My other concern with using the LiPo inside my Tinkerer kit is this minimum voltage. I thought that the Panda would shut down somewhere above 6V but with my power supply it still runs beneath 6V. Is there some sort of circuit (off the shelf) that I can add to avoid running the batteries to low?


#19

The betteries in phones are generally Li-Ion, not Li-Po. The battery in phones concist of a hard metal case, instead of the pouch of Li-Po. This makes Li-Ion more rugged and less prone to venting.

In my robot I took the following direction:
[ulist]I used one cell Li-Po, thus my battery is 3.7V.
On the battery I placed a LiPo cell monitor chip that protects the battery when Over/Under vontage and Over/Under current. The chip also does coulomb counting for battery remaining estimation.
Usually I use a USB powered LiPo charging chip, but as this battery is 4Ah I opted for a 1A 5V LiPo charging chip.
[/ulist]

To power my Panda from the 3.7V I used a boosting module from TI that will boost 3.7V to anywhere from 5V to 15V, adjustable by resistor. I set it to 5V and power directly into the 5V pin of my Panda, thus skipping the 5V analog regulator.

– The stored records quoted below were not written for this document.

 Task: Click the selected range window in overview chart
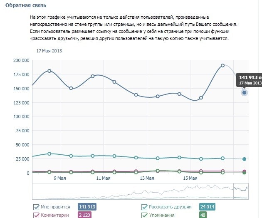coord(241,191)
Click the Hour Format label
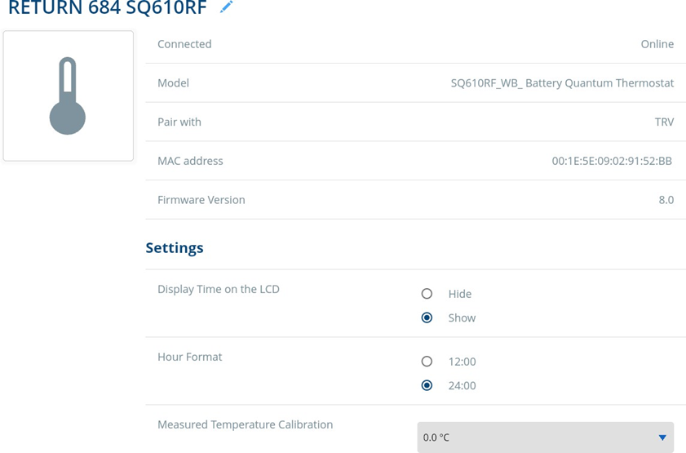Viewport: 686px width, 453px height. point(189,357)
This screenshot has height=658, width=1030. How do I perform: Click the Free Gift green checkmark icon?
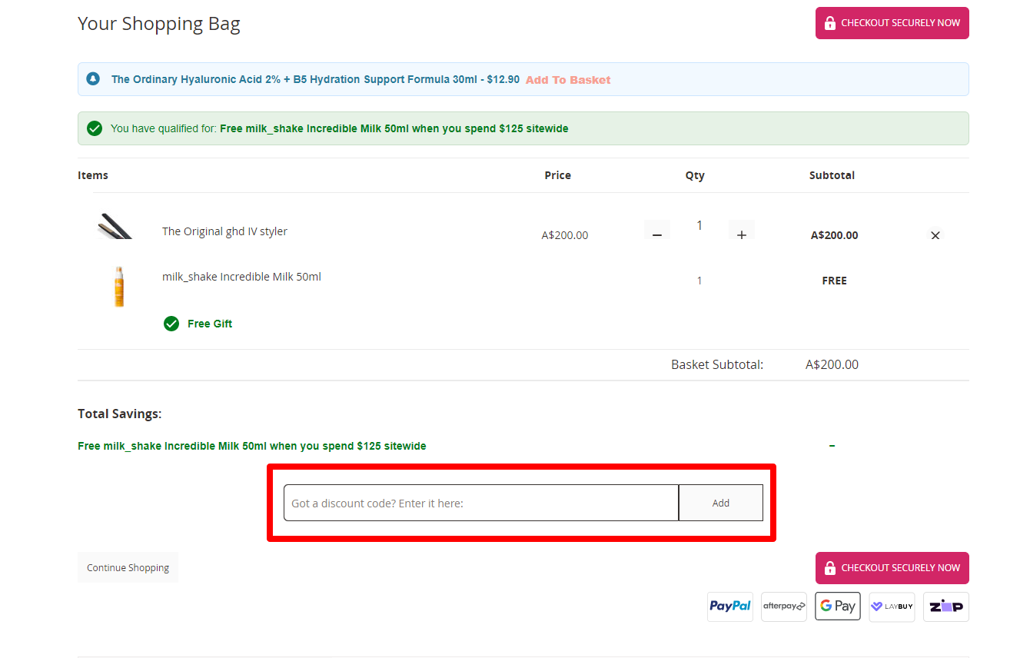pyautogui.click(x=171, y=324)
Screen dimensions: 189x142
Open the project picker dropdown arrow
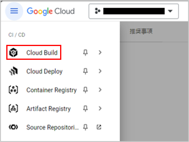(170, 11)
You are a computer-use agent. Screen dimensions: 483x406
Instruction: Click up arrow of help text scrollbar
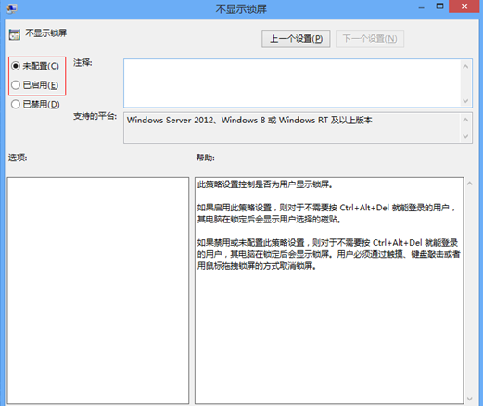[470, 184]
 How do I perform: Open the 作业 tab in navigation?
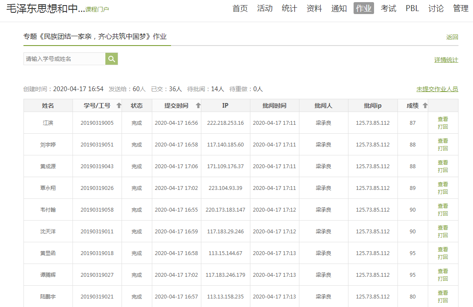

The reason for using single cell is that there are more charging/monitoring circuits for single cells than for multi cells. Also, in multi cell packs it is important to balance the cell voltages during charge(No single cell voltage must rise above 4.2V), and to ensure that no single cell falls below ±3V during discharge. NiCd and NiMH batteries where much more forgiving with cell balancing. If one cell reach full before the others then it will just heat up and disipate the extra charge as heat while the other cells catch up. With LiPo, if you over charge by 0.1V then the cell becomes dangerous/dead.

If there is any interest then I can post my circuits.

[quote]This might help. There are charging and detection circuit schematics:
http://blogs.msdn.com/b/coding4fun/archive/2010/12/13/10104241.aspx
[/quote]
I would not use that circuit. As far as I know, LiPo is supposed to stop charging when the charging current falls to 10% of the initial charging current. Also, that circuit doesn’t do cell balancing. Anyway, there are chips, for single cell packs, that require one chip and 2 caps. Nothing else.

Thanks,
Errol


#20

Thanks for all the good info MarkH and Errol.
I have question. AFAICT, all the Li-Po at SparkFun http://www.sparkfun.com/products/8483 seem to have protection chip in them already. If you get these batteries, would you still need to go farther with the other circuits you talk about? I suppose even with max care, you can have variables outside the control loop like defects and such.